De moins en moins de bus électriques dans la future flotte de la RATP

Ligne 341 RATP bus électrique Bolloré

Le bus électrique a de moins en moins la cote auprès d’Ile-de-France Mobilités. Selon nos informations, l’autorité organisatrice des transports franciliens vient en effet de demander à la RATP d’abaisser la part de bus électriques dans son programme de renouvellement de la flotte. Rappelons que dans son plan Bus 2025 présenté il y a un peu plus de cinq ans, la RATP prévoyait une méga-commande de 4 500 bus, dont 80 % devaient être électriques et 20 % devaient rouler au biogaz.

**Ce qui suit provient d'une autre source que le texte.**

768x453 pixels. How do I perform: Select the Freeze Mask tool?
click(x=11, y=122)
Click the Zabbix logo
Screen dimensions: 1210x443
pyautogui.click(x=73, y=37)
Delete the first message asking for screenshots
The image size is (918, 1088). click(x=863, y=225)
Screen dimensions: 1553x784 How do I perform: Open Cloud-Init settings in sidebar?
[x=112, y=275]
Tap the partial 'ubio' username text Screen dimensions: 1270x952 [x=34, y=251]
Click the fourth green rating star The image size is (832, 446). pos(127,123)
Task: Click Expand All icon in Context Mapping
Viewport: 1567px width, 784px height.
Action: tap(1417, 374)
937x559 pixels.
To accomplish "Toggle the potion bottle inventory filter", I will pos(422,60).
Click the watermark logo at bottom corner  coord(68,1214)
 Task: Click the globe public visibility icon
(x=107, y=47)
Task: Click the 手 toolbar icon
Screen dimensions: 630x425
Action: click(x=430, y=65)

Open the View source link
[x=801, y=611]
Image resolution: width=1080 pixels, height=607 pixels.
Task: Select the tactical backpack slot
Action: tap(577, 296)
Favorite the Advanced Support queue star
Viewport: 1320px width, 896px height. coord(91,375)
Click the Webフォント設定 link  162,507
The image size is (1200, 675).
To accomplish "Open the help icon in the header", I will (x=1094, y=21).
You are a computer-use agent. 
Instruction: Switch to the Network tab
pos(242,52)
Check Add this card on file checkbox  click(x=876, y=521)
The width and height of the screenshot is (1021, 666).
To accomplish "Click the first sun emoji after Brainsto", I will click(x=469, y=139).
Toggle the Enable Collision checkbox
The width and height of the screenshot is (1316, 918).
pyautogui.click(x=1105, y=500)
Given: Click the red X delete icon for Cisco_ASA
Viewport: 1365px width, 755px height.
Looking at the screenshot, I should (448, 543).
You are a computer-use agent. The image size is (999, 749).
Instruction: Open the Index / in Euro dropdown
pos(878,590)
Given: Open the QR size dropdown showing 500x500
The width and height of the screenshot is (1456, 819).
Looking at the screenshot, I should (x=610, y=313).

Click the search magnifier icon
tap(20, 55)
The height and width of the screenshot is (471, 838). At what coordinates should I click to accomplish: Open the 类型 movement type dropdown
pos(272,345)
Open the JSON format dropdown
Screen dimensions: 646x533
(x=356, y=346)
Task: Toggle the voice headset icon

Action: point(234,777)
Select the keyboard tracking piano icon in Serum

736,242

Au fil du temps, la répartition entre les deux motorisations a évolué, réduisant la proportion des bus aux deux tiers du total, le reste devant être constitué de bus fonctionnant au gaz.

En cause : le coût trop élevé

Une nouvelle réduction de la part des bus électrique vient donc d’être demandée par IDFM qui souhaite désormais une flotte constituée pour moitié de bus électriques et pour l’autre moitié de bus au gaz. En cause : les contraintes liées à l’autonomie et à la recharge mais surtout l’investissement très élevé nécessaire à l’exploitation des bus électriques, que ce soit le coût d’achat du matériel lui-même, celui des batteries ou de l’infrastructure à mettre en place (les dépôts).

Cette situation profite donc aux bus à gaz « qui sont plus faciles à déployer et à entretenir et qui sont plus fiables », explique à VRT Laurent Probst, le directeur général d’IDFM. Toutefois, ajoute-t-il, comme on ne peut exploiter des bus au gaz partout, ceux-ci rouleront surtout en banlieue, tout particulièrement en grande couronne. « Pour que les bus au gaz soient propres, il faut qu’ils roulent au biogaz. Comme la région investit beaucoup dans la production de biogaz, quand les bus au gaz arriveront de façon massive sur le territoire, nous serons capables de les alimenter », précise encore le directeur général d’IDFM.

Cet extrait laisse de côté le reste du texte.